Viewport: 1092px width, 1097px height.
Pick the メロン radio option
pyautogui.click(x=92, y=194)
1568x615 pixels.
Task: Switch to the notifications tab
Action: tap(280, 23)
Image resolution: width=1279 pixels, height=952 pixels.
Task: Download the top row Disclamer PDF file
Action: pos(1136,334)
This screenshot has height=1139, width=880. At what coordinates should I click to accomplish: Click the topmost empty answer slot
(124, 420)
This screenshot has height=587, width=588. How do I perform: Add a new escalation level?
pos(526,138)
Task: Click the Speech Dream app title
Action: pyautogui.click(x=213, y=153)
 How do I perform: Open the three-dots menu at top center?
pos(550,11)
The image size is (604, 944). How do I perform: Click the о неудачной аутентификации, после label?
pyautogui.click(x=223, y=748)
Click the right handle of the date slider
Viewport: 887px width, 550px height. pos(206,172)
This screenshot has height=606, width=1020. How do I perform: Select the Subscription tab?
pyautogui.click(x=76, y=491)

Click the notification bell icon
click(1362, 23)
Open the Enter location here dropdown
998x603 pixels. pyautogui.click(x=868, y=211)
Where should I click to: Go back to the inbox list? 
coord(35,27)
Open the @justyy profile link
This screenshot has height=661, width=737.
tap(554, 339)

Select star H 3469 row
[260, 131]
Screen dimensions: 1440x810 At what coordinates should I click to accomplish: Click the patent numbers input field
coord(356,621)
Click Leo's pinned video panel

TASK BRIEF: Set out every record in full, exactly as given.

RESPONSE BOX:
Viewport: 1092px width, 1097px height.
Pick the メロン radio option
pyautogui.click(x=92, y=194)
1568x615 pixels.
Task: Switch to the notifications tab
Action: tap(280, 23)
Image resolution: width=1279 pixels, height=952 pixels.
Task: Download the top row Disclamer PDF file
Action: pos(1136,334)
This screenshot has height=1139, width=880. At what coordinates should I click to accomplish: Click the topmost empty answer slot
(124, 420)
This screenshot has height=587, width=588. How do I perform: Add a new escalation level?
pos(526,138)
Task: Click the Speech Dream app title
Action: pyautogui.click(x=213, y=153)
 How do I perform: Open the three-dots menu at top center?
pos(550,11)
The image size is (604, 944). How do I perform: Click the о неудачной аутентификации, после label?
pyautogui.click(x=223, y=748)
Click the right handle of the date slider
Viewport: 887px width, 550px height. pos(206,172)
This screenshot has height=606, width=1020. How do I perform: Select the Subscription tab?
pyautogui.click(x=76, y=491)

Click the notification bell icon
click(1362, 23)
Open the Enter location here dropdown
998x603 pixels. pyautogui.click(x=868, y=211)
Where should I click to: Go back to the inbox list? 
coord(35,27)
Open the @justyy profile link
This screenshot has height=661, width=737.
tap(554, 339)

Select star H 3469 row
[260, 131]
Screen dimensions: 1440x810 At what coordinates should I click to accomplish: Click the patent numbers input field
coord(356,621)
Click Leo's pinned video panel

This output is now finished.